Nothing against immigrants — this is a nation of immigrants, and in fact, my family is from Argentina — but California isn't seeing influx of immigrants that are largely contributing financially to the economy, but rather draining it with medical, educational, and infrastructure costs that are exponentially weighing on the economy. Then consider that people and businesses with money are being driven out because of high taxes and regulations, and it's a recipe for a disaster.
It Gets Worse…
To add insult to liberal California injury, Los Angeles County is trying to institute a countywide income tax to pay for homelessness in the streets of LA, since it has increased 5.7% in just one year alone… Again, is it really that shocking as to why the state is crumbling?
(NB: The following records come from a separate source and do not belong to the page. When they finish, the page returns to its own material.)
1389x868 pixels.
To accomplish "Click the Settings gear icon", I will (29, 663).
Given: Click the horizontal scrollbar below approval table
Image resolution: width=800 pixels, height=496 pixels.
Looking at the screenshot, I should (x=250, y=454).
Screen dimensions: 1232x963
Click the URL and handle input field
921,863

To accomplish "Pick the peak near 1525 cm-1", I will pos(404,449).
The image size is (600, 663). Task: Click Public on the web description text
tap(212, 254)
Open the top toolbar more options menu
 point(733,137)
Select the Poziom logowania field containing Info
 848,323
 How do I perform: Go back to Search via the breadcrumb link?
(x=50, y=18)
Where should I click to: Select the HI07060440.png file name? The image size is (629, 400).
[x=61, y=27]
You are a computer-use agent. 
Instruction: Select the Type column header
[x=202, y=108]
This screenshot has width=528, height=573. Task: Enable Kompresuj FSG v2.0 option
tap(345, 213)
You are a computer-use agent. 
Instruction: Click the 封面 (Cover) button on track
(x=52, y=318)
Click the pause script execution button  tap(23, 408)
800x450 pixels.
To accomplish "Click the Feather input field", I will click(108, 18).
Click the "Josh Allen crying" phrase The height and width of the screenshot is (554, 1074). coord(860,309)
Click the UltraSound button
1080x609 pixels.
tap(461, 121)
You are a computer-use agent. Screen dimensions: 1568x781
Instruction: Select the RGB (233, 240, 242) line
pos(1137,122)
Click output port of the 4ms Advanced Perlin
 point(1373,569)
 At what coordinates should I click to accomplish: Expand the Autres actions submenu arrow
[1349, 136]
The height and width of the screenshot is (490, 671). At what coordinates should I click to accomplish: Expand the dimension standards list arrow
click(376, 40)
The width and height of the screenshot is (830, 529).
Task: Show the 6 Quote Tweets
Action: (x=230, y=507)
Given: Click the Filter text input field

And politicians want to scare even more people away and perpetuate the situation with MORE TAXES. So in addition to the federal taxes, state taxes, and all other sales and excise taxes Californians already pay, they want to implement a county tax on millionaires to continue to fund projects that the bureaucrats never seem to have enough money for.
I feel so sad about the direction this state is going, and ultimately the country. Unfortunately, the direction California goes, the rest of the country tends to follow – maybe with some exceptions. All I can say is be vigilant and prudent with your finances, cash-flow, wealth, marketable skills, and within the rules, protect your money from the progressive agendas of Washington and the state.